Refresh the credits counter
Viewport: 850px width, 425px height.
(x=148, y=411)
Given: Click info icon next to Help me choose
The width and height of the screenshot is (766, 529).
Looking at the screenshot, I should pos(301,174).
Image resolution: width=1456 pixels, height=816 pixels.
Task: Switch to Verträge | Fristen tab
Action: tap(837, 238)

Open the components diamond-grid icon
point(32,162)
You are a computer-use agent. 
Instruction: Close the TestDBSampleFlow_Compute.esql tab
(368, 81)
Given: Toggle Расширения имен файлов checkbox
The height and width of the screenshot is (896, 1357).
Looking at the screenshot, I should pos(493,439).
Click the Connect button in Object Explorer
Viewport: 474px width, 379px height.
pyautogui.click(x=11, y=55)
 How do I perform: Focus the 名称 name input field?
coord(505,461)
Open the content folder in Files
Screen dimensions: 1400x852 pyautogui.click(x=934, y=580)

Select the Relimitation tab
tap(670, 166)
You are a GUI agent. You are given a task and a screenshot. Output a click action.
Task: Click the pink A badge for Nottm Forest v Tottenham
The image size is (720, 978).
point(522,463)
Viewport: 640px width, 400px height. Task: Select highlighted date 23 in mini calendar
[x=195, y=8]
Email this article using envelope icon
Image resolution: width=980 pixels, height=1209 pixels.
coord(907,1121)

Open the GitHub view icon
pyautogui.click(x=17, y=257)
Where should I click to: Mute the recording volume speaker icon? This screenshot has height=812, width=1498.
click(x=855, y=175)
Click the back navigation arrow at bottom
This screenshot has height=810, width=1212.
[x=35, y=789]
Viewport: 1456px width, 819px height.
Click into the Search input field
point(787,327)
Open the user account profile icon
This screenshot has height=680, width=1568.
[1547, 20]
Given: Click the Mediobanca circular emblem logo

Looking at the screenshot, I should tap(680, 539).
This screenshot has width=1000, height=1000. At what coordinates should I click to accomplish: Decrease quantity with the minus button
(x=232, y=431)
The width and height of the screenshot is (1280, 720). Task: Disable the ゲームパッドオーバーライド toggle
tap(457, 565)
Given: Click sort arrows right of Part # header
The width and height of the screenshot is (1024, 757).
⁂
Problem statement:
Set each line down exactly, beginning at the one containing "This screenshot has width=1000, height=1000." and ending at the last line of the material above.

Written answer:
This screenshot has width=1000, height=1000. At what coordinates should I click to accomplish: Decrease quantity with the minus button
(x=232, y=431)
The width and height of the screenshot is (1280, 720). Task: Disable the ゲームパッドオーバーライド toggle
tap(457, 565)
Given: Click sort arrows right of Part # header
The width and height of the screenshot is (1024, 757).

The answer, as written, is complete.